- **TEXT SHOWN**:

/---

Final
- Champion: Frances Tiafoe
- Runner-up: Taylor Fritz
- Score: 6–4, 6–4

Events
| Singles | Doubles |
- ← 2025 · Halle Open · 2027 →

= 2026 Halle Open – Singles =

Frances Tiafoe defeated Taylor Fritz 6–4, 6–4 in the final, to win the singles tennis title at the 2026 Halle Open. It was his fourth ATP Tour title, and he saved three match points en route (in the quarterfinals against Félix Auger-Aliassime). Tiafoe became the first American to win the title.

Alexander Bublik was the defending champion, but lost in the first round to Mattia Bellucci. This marked only the second time that the defending champion lost in the opening round, after 2003 when Karol Kučera defeated Yevgeny Kafelnikov.

==Seeds==

1. GER Alexander Zverev (semifinals)
2. CAN Félix Auger-Aliassime (quarterfinals)
3. USA Ben Shelton (quarterfinals)
4. Daniil Medvedev (quarterfinals)

\---

- **INFORMATION SUPPLIED**:
/---

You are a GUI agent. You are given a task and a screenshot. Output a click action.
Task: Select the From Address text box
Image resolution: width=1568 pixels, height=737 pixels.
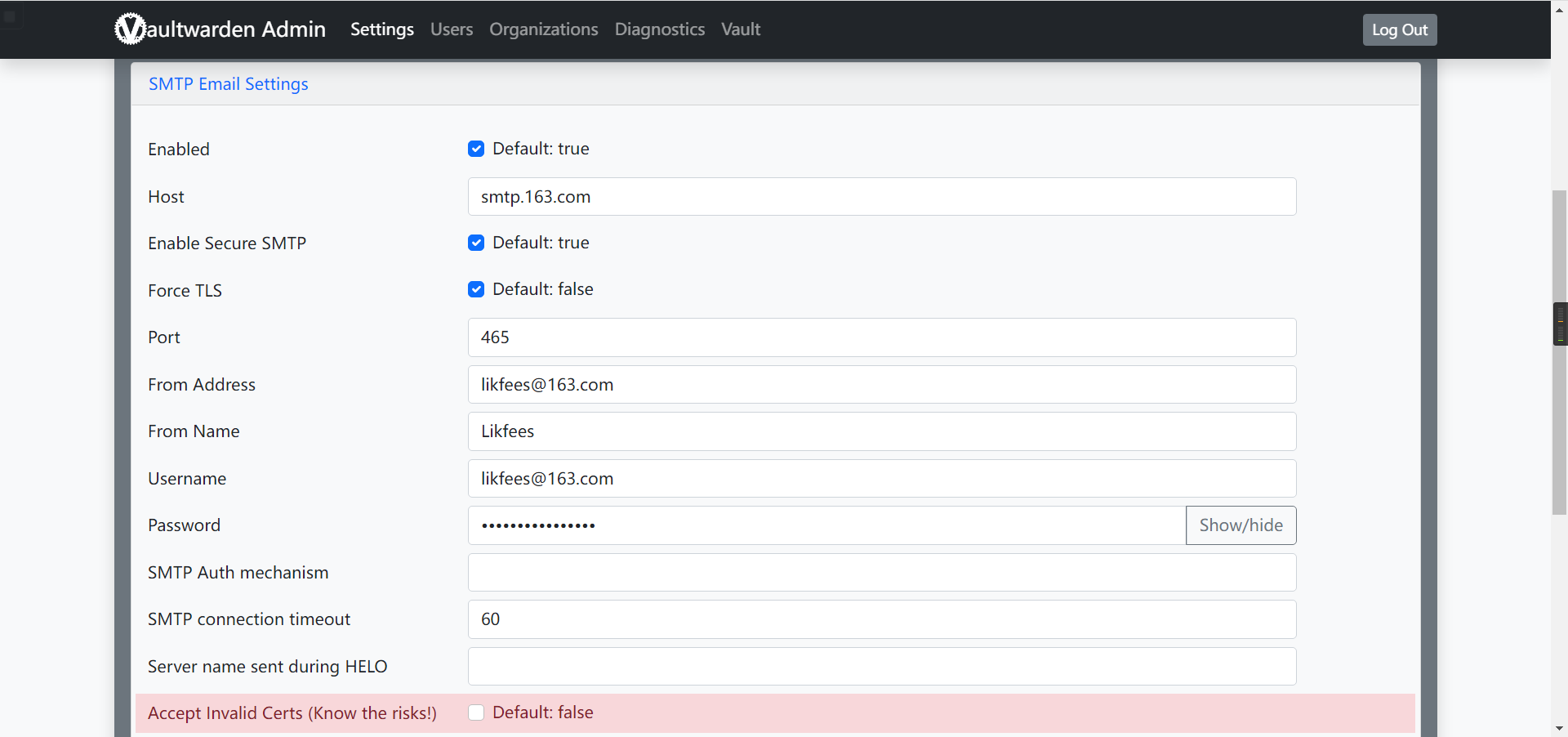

\---

- **WORK INSTRUCTIONS**:
a – From the Halle Open singles article, set down word for word the passage that begins at "Alexander Bublik was" and stops after "Daniil Medvedev (quarterfinals)".
b – Name every seeded player listed in the Halle Open singles article.
c – Turn the paragraph of the Halle Open singles article beginning "Alexander Bublik was the defending champion" into a short bulleted list that keeps its main facts.

- **SOLVED PROBLEMS**:
a –
Alexander Bublik was the defending champion, but lost in the first round to Mattia Bellucci. This marked only the second time that the defending champion lost in the opening round, after 2003 when Karol Kučera defeated Yevgeny Kafelnikov.

==Seeds==

1. GER Alexander Zverev (semifinals)
2. CAN Félix Auger-Aliassime (quarterfinals)
3. USA Ben Shelton (quarterfinals)
4. Daniil Medvedev (quarterfinals)

b – Alexander Zverev, Félix Auger-Aliassime, Ben Shelton, Daniil Medvedev

c –
- Defending champion Alexander Bublik lost in the first round to Mattia Bellucci.
- This was only the second time the defending champion lost in the opening round.
- The first time was in 2003, when Karol Kučera defeated Yevgeny Kafelnikov.